I usually do things in a careful manner. Starting from the moment of my decision to learn Falun Gong, I was determined to do things in accordance to Teacher's guidance one hundred percent, or else I wouldn't learn it at all. I've never imagined that learning Falun Gong would have such strict requirements, though. Exercising one's body and changing ones character are two totally different things. But Teacher sounded very serious, not leaving room for any doubt.
If one wants to cultivate, one must give up immoral behaviours. But is it so easy to accomplish? All my happiness and dreams, all of my future, depended on that extra-marital affair, which was even my motive for taking up cultivation. I murmured silently, "Sorry, Teacher. I am unable to do it. I cannot put it down. I cannot let it go."

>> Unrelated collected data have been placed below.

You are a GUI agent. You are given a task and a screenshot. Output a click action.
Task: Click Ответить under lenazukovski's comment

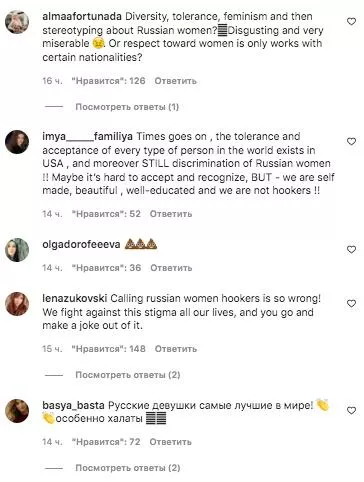tap(176, 349)
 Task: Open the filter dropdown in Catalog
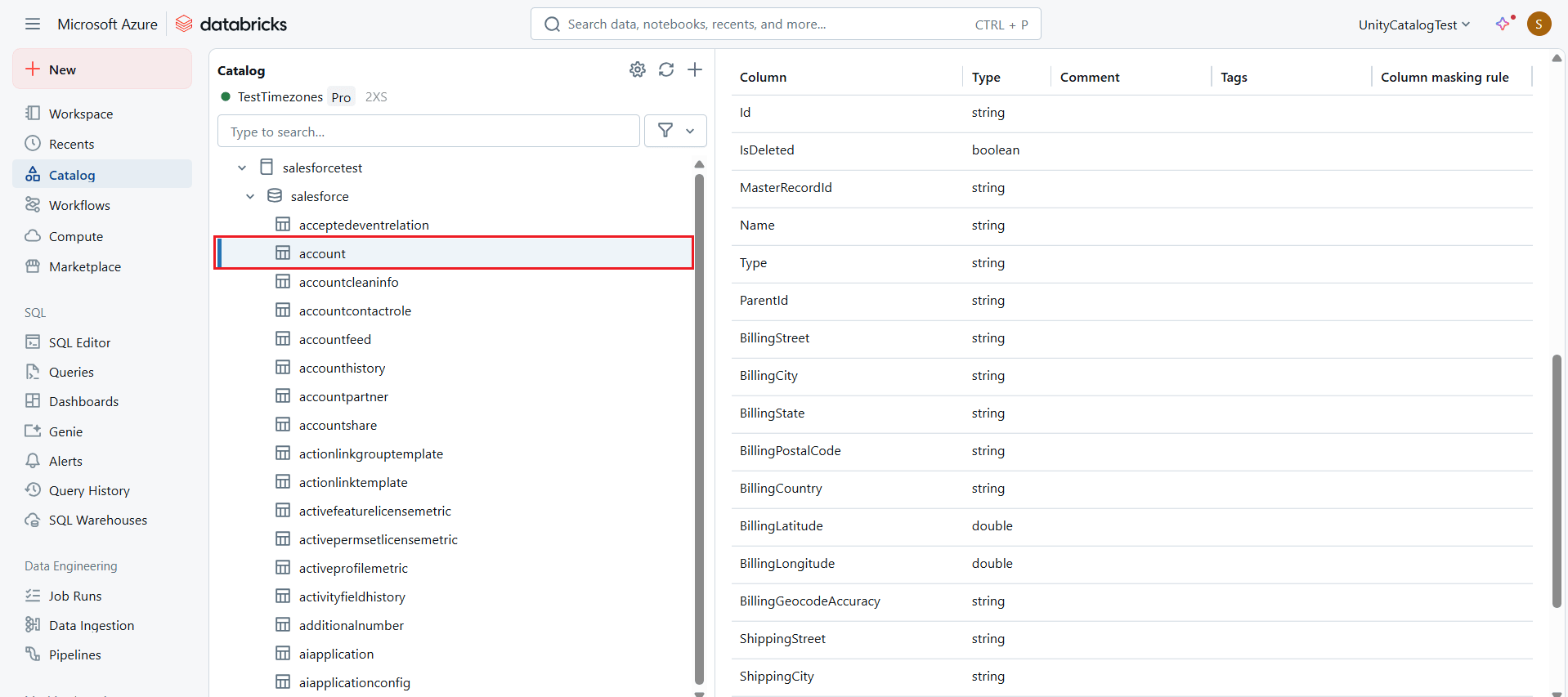coord(675,131)

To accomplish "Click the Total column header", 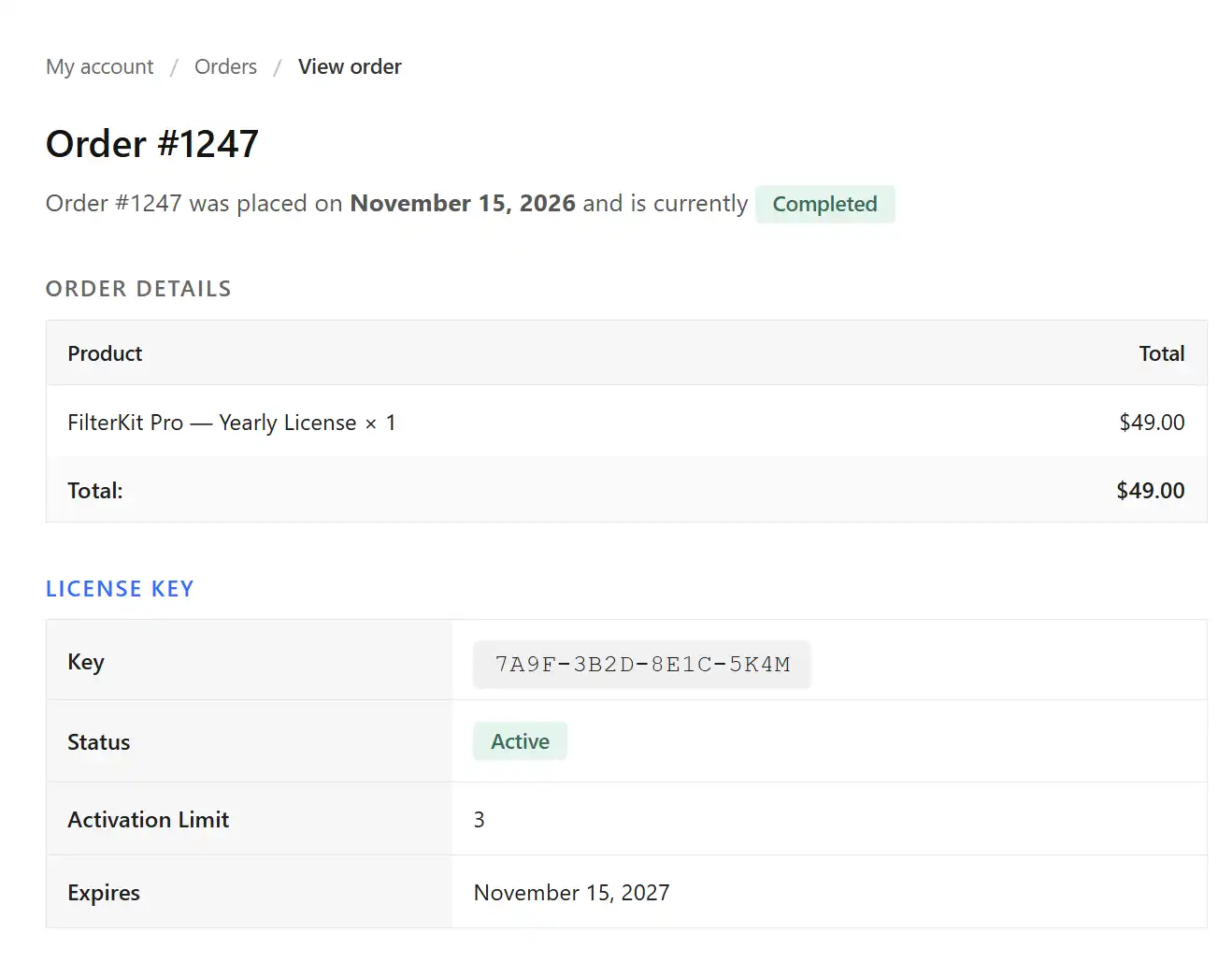I will pyautogui.click(x=1162, y=353).
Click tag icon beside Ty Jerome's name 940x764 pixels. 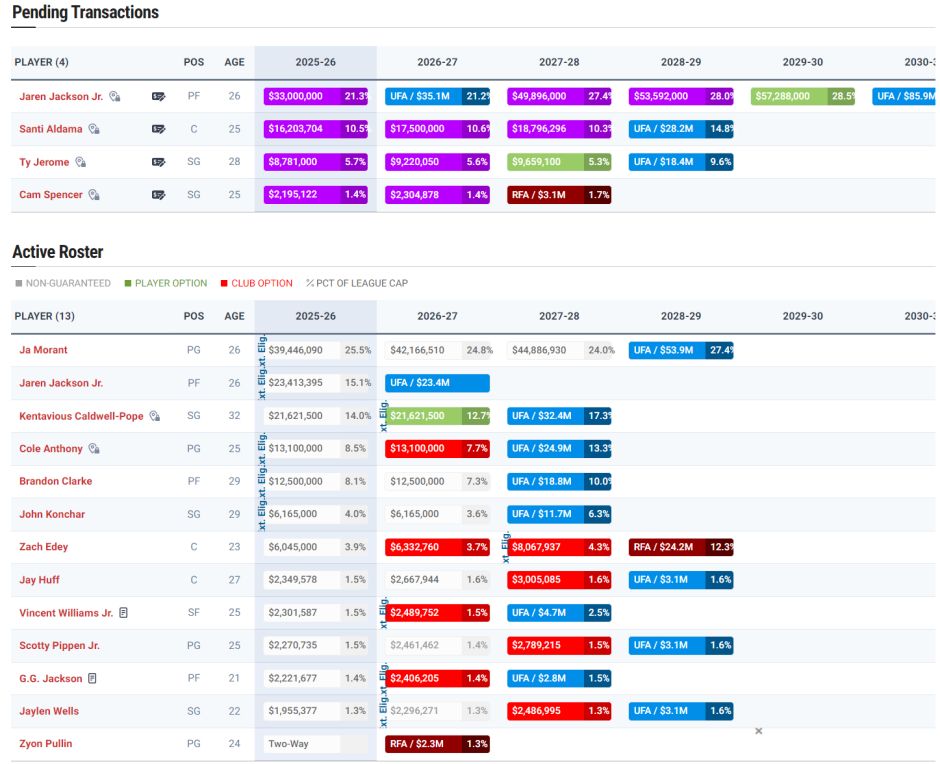(x=81, y=162)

I calmed myself and started thinking rationally. I had always lived a life of conflicting interests: family, responsibility, conscience and desire. All of those things made me mentally and physically tired. Sometimes I felt as if I was just a body, and my spirit had flown a thousand miles away long ago. I looked like I was happy, but in actuality I was lying to myself. I lived under other people's shadow. I was unable to control my destiny. "Teacher, if I can let it go, if I can put it away, I will learn from you;" however, I knew that it was impossible.
About a week later, one day I was walking on the street, passing by a store. Suddenly I had an abnormal feeling: What happened? I stopped thinking about him any more? It seemed like in the last few days, I had almost forgotten him.
His image once filled my entire mind, soaking my every cell. Every minute, every second, he was all I could think of. I even felt that without him, my life would lose its meaning. But now, tears streamed down my face, "Teacher, I believe now. I truly believe it now. It was you who helped me. You helped me rid these shackles. Teacher, I will follow you. I will try hard; from today on, nothing on the path of cultivation will hinder me."
Everything went smoother than I'd imagined. I wrote a letter, changed my cell phone number and cut off contact with him, because I wanted to return to my true and original self.
Two years passed. We've never seen each other again, it is as if we had never known one another, as if I've never walked down that path. I am the same me, carrying a virtuous and sacred body, following Teacher's guidance, walking determinedly on the path of returning.
I thank that overseas fellow practitioner. I want to say thanks, even though I don't know who he is, or where he is.